Dingell Bills

His father voted for the bill in Congress creating Social Security in 1935, and, like him, Rep. John Dingell, Jr., D-Mich., has introduced a national health insurance bill every year since he took his father’s seat in the House 50 years ago. So it is no surprise the powerful committee chairman says he will try to fix the Medicare prescription drug benefit by forcing the administration to negotiate lower prices from drug companies.

Private insurers negotiate lower prices based on volume all the time, and so does the government’s own Veterans Administration. But the current drug benefit bill under Medicare was written by the drug industry to lock in higher-than-free-market prices. Or at least the prospect of them.

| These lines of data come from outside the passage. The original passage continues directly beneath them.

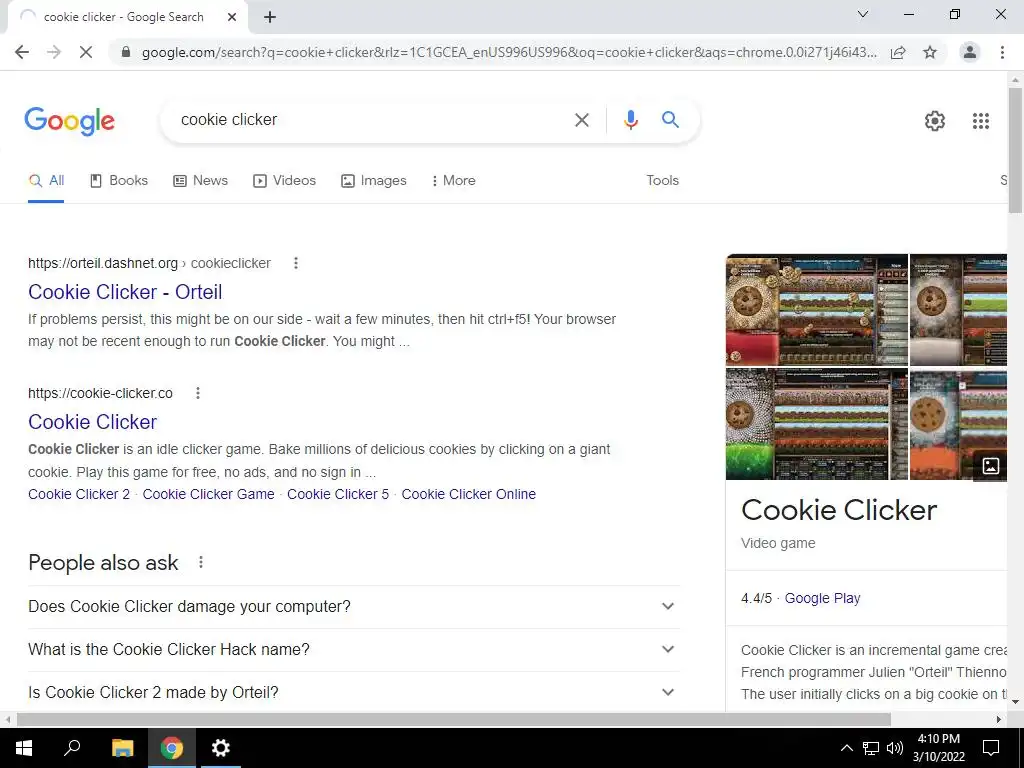Click the blue magnifier search icon
Screen dimensions: 1024x768
670,120
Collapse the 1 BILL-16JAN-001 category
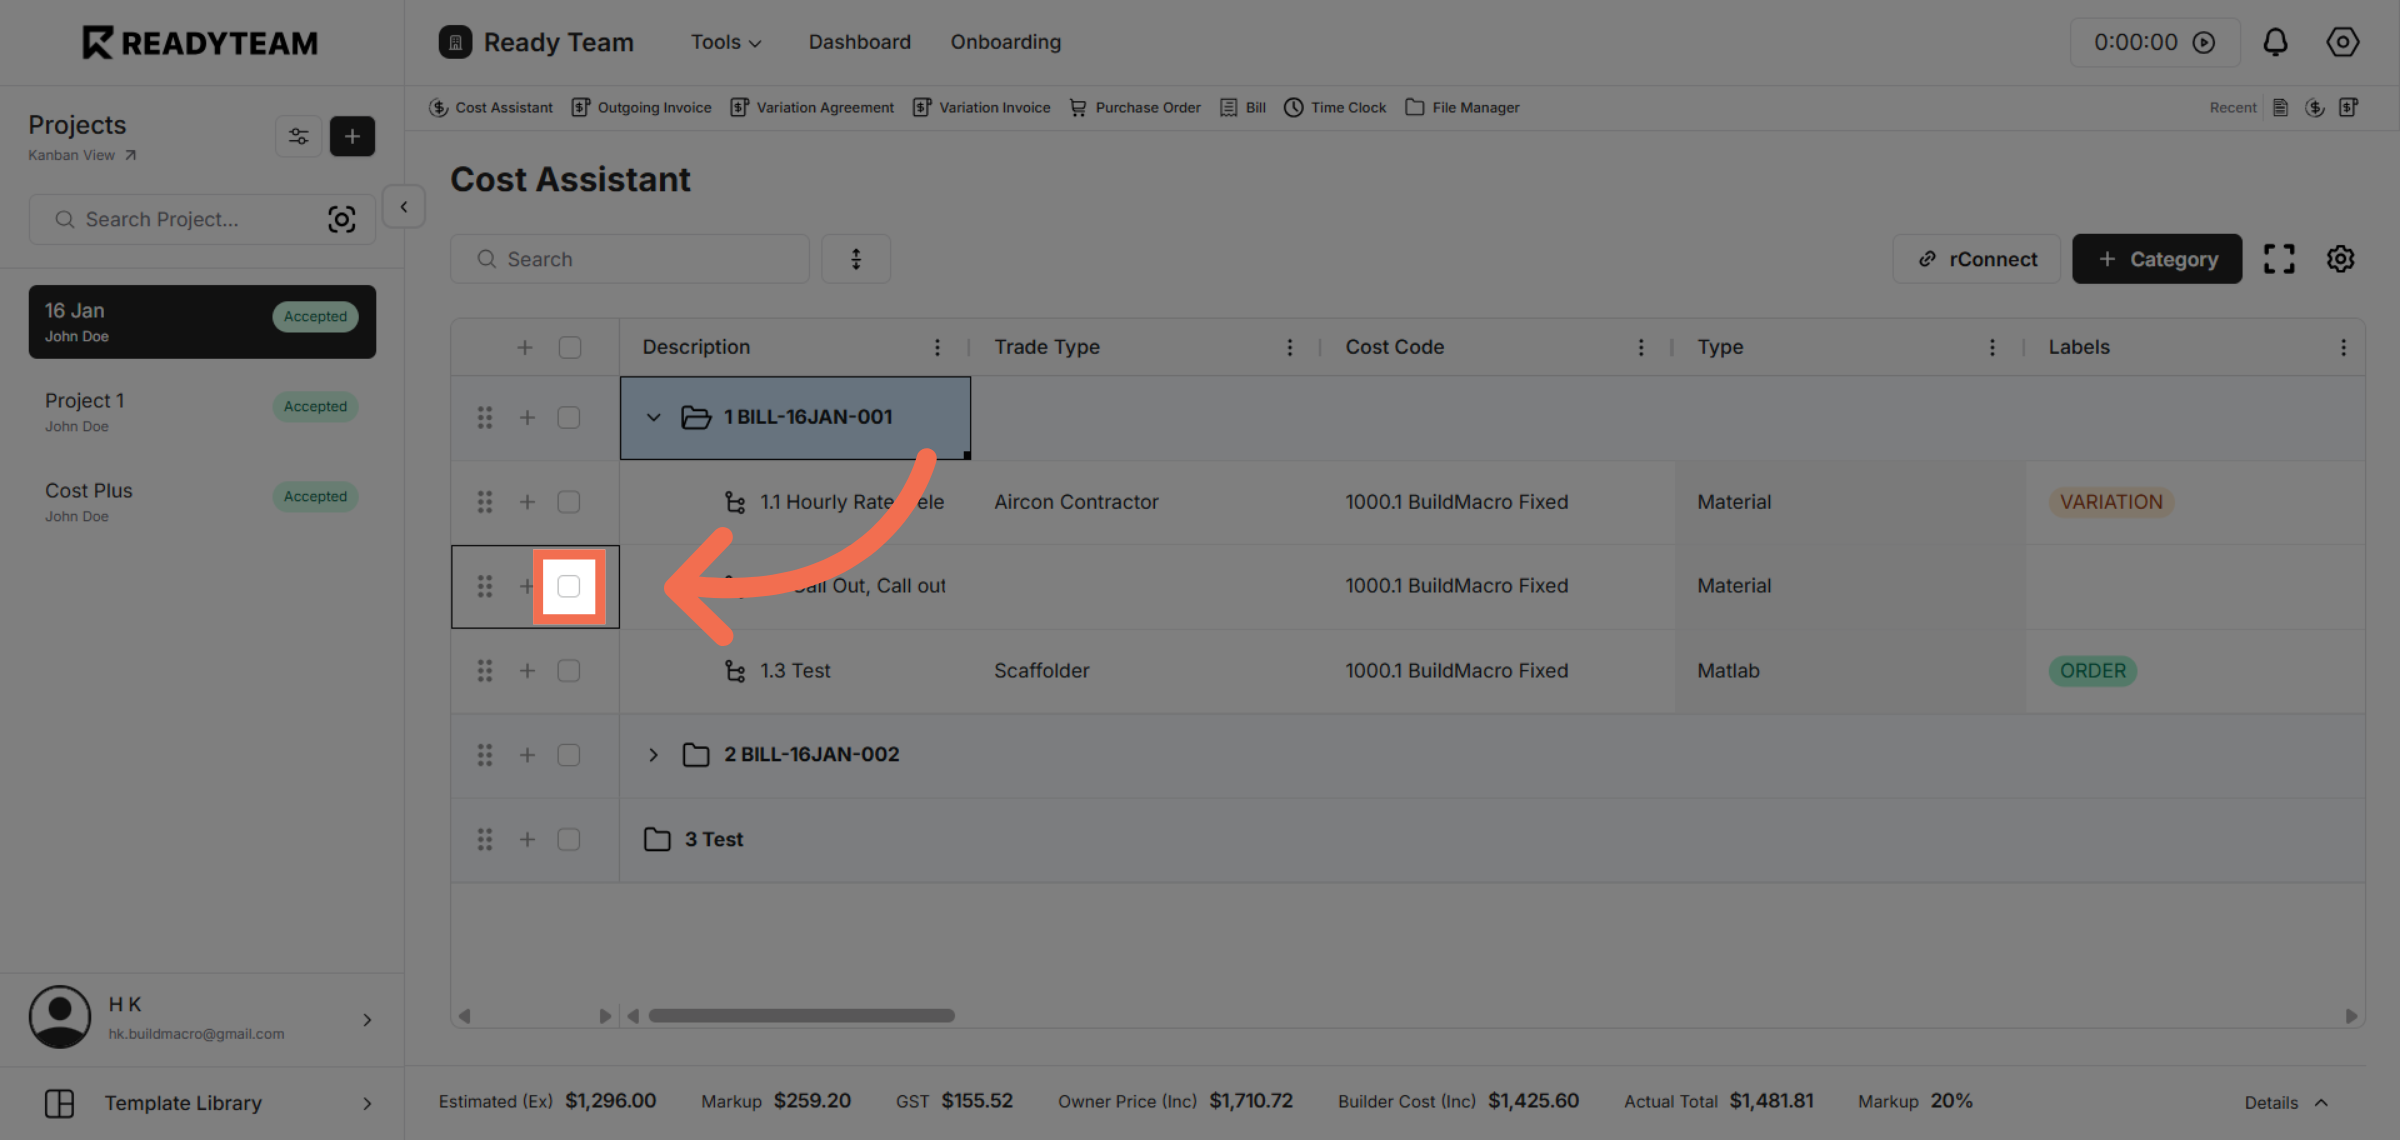Image resolution: width=2400 pixels, height=1140 pixels. [654, 417]
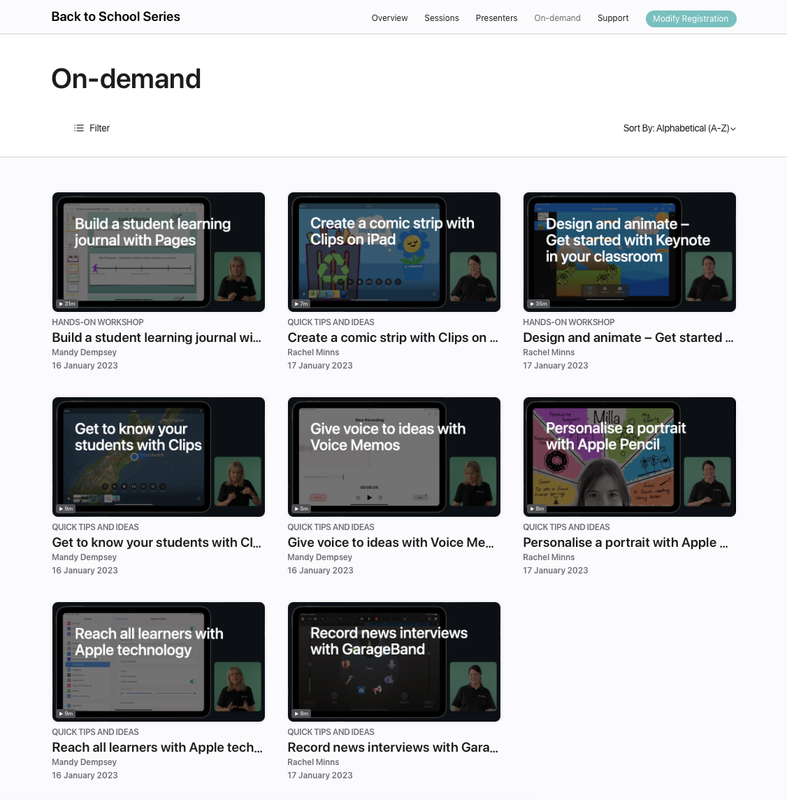Navigate to Presenters section
This screenshot has width=787, height=800.
(496, 18)
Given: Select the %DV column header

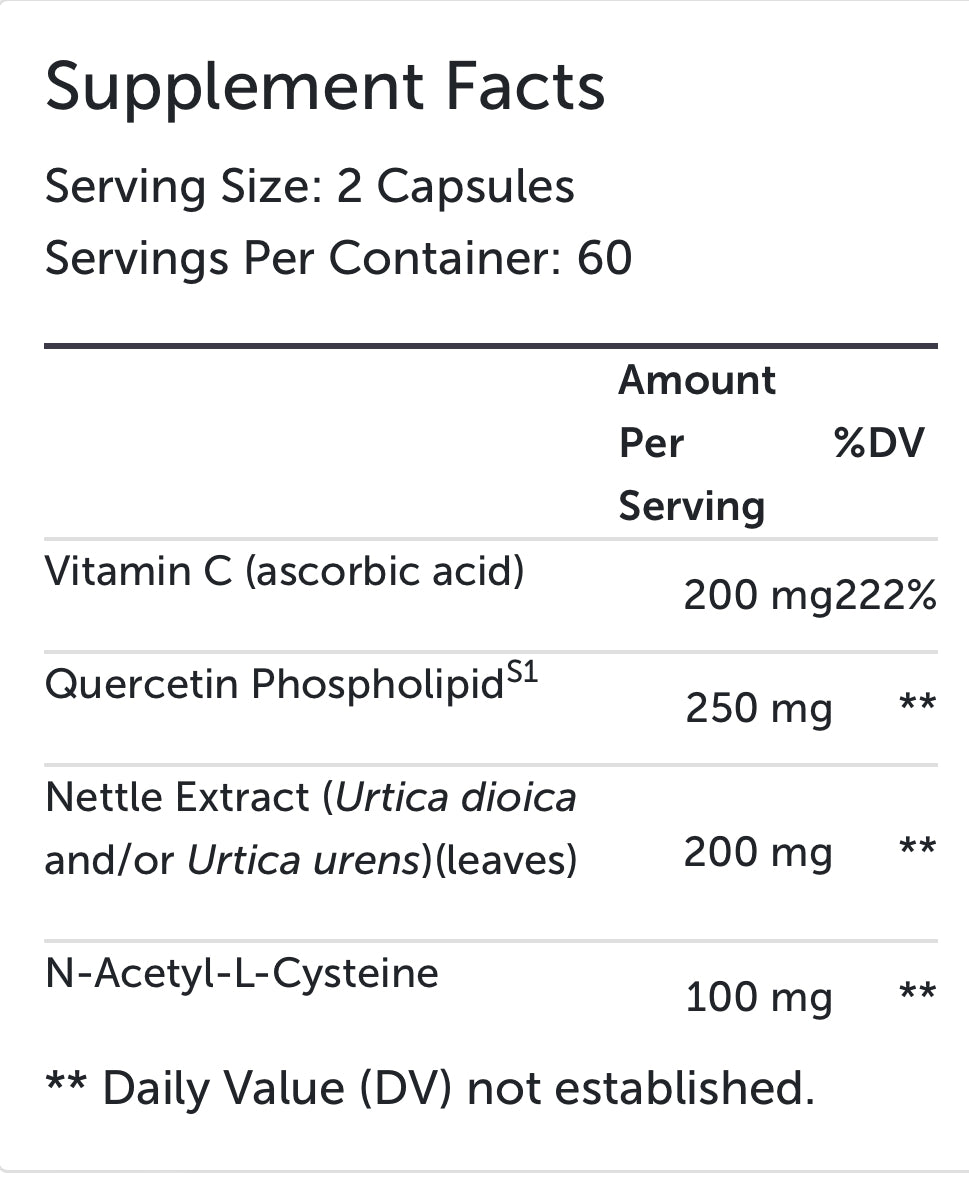Looking at the screenshot, I should (880, 442).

A business columnist in the Wall Street Journal today reports that although there are minor problems with the drug benefit, it is working better than expected — so well that its projected $43 billion cost this year will only be $30 billion. Funny what you can do with numbers. The cost is low because fewer seniors than expected signed up for the program. Why? Because it was confusing and had the potential for putting them in worse financial shape than before.

This Medicare Part D — sponsored, it seems, by Rube Goldberg –,is perhaps the biggest example of how conservatives, when they can’t convince people to vote for smaller government, take a perfectly good popular program, ruin it and then say either, “See, we told you it wouldn’t work,” or, “See, it cost even less under our leadership.”